Rather than abandon Barak's policies, Sharon embraced them. He formed a unity government with Labor and refused to fight. He didn't fight after 22 teenagers were massacred outside the Dolphinarium nightclub
in June 2001. He did not fight after the September 11, 2001, attacks and the Palestinian celebrations of the slaughter in New York and Washington.

Sharon did not order the IDF to fight until the carnage of March 2002 that culminated in the Seder massacre at Netanya's Park Hotel forced his hand. Had he not ordered the IDF to dismantle the Palestinian terror infrastructures in Judea and Samaria at that time, he faced the sure prospect of being routed in the Likud leadership race scheduled for November of that year.

Operation Defensive Shield was a textbook example of what you get when you mix weak politicians with a strong society.
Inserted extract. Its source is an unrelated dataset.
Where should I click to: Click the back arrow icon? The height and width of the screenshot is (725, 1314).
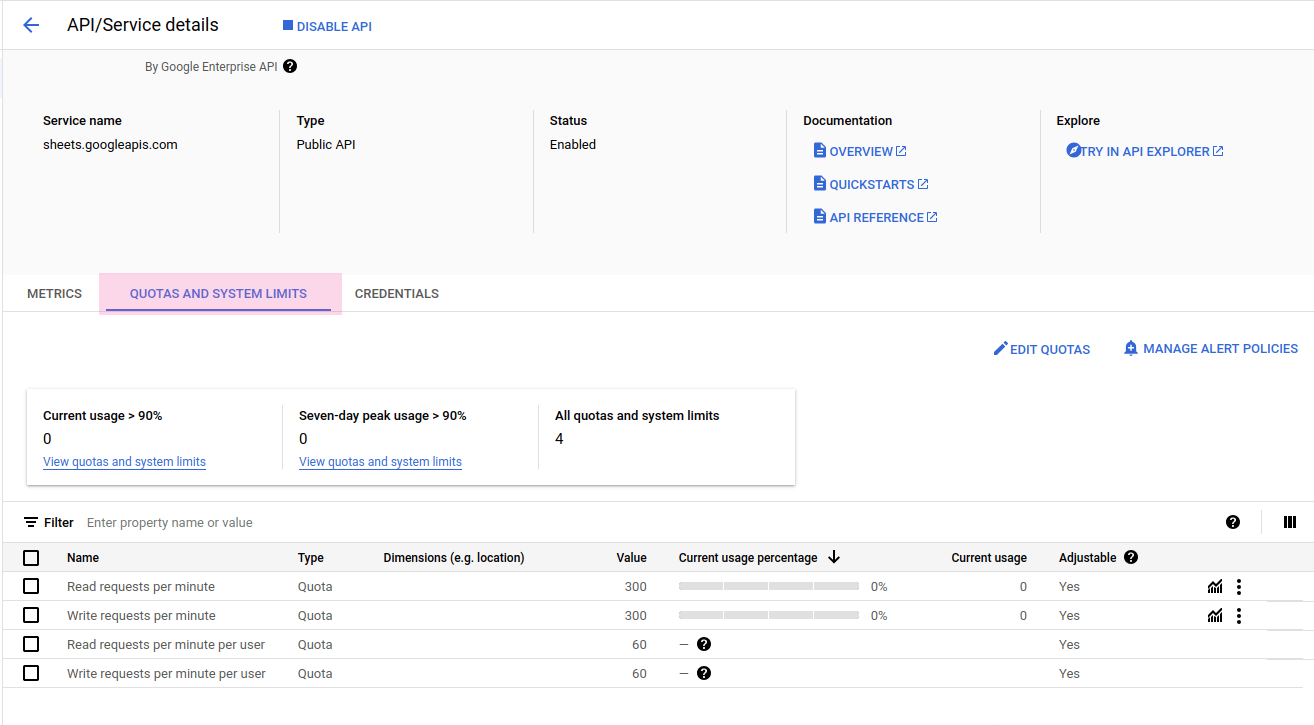31,26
On the one hand, during Defensive Shield, the IDF took control of all the major towns and cities in Judea and Samaria and so enabled Israel to dismantle Palestinian terror networks by remaining in place in the years that followed.

On the other hand, Sharon refused to allow the IDF to launch a parallel operation in Gaza, despite repeated entreaties by the army and residents of the South. Most important, Sharon barred the IDF from toppling the PA or even acknowledging that it was an enemy government. And he maintained that the Palestinian jihad began and ended with Arafat, thus absolving all of Arafat's deputies - who were then and today remain deeply involved in the terror machine - of all responsibility.
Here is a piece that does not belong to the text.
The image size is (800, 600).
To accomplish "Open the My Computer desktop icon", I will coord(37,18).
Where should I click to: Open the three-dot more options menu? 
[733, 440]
In acting as he did, Sharon's signaled that he was not abandoning appeasement. Indeed, he made clear that his aim was to re-embrace appeasement as his national strategy as soon as it was politically feasible.
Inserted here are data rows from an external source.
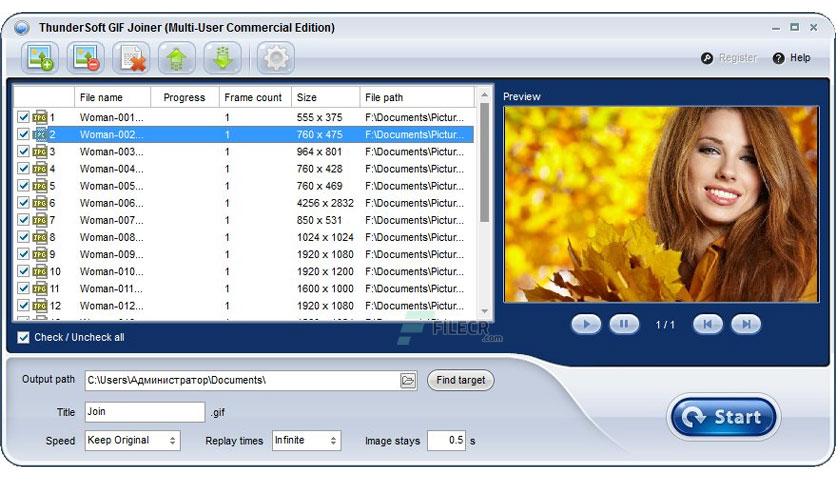Toggle the Check / Uncheck all checkbox
836x484 pixels.
(x=23, y=337)
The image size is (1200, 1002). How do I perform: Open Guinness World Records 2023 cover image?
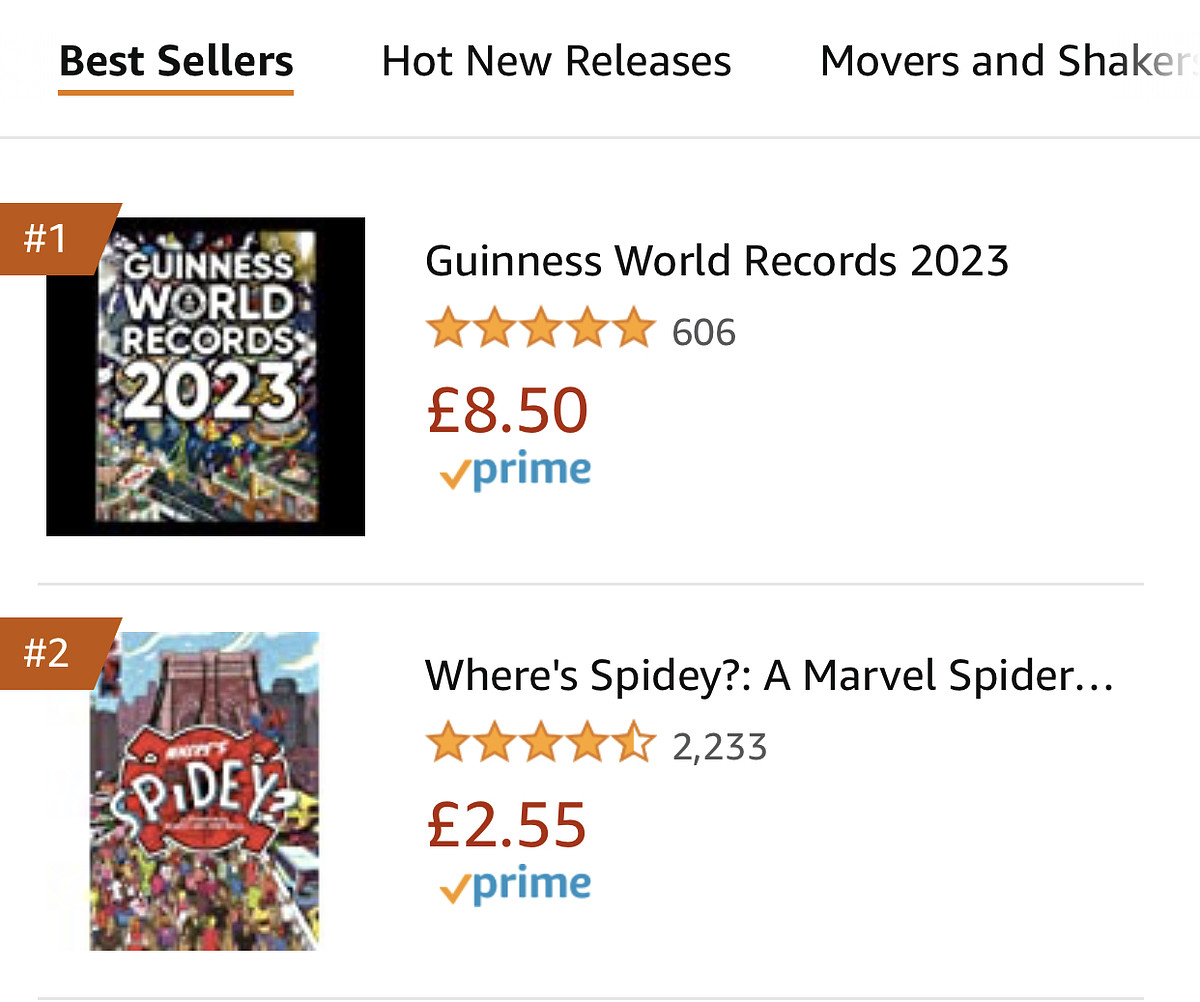(x=206, y=376)
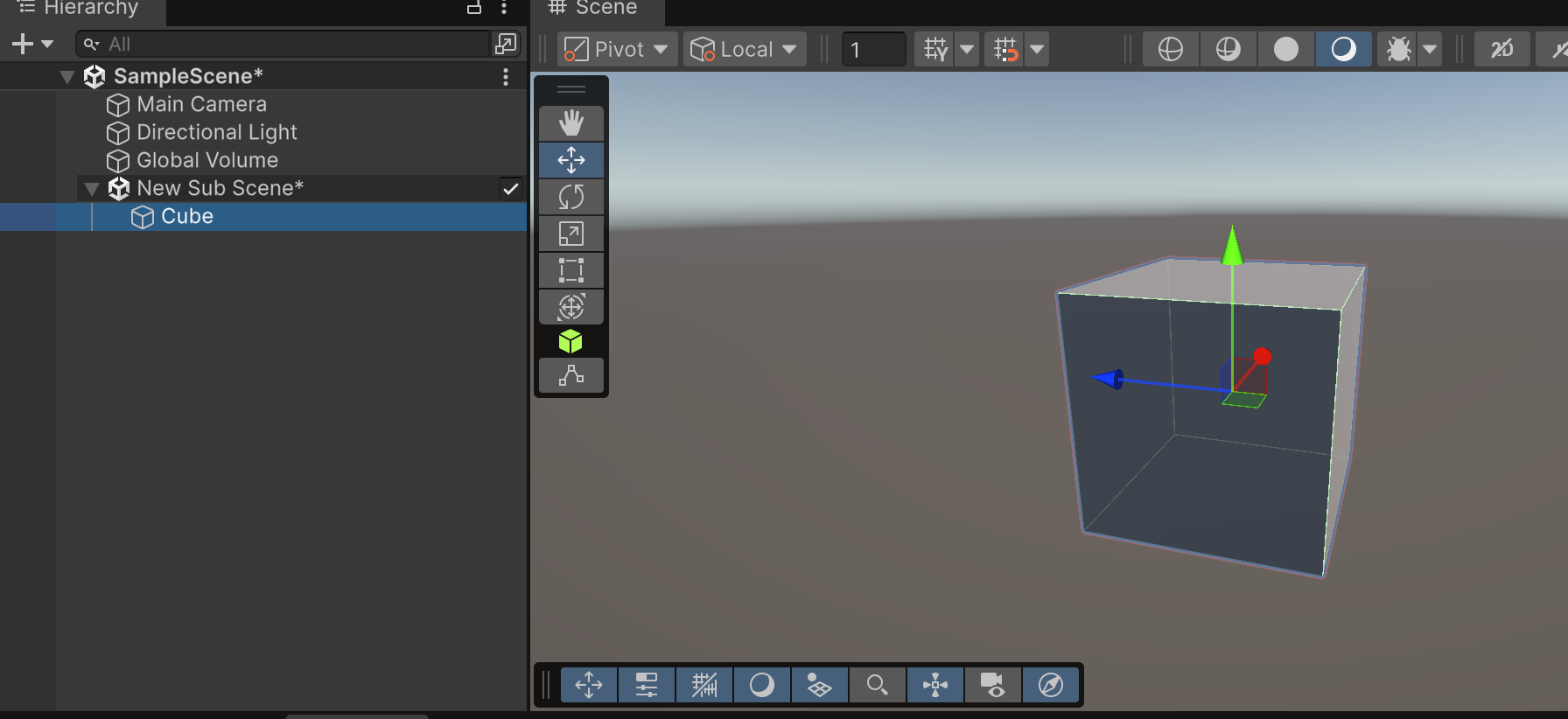Select the Scale tool
The width and height of the screenshot is (1568, 719).
pos(570,234)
Most Israelis explained away Sharon's behavior in his first term as the price he was forced to pay for his coalition government with Labor. So when in 2003 Sharon, Likud and the political Right won an overwhelming mandate from the public to lead the country without the Left, the expectation was that he would finally let loose. He would finally fight for victory.

Instead, Sharon spat on his party, his coalition partners and his voters and adopted as his own the policies of the Left that he had condemned in his campaign.

To implement those policies, Sharon dismantled his government and his party and formed a coalition with the same Left the nation had just overwhelmingly rejected.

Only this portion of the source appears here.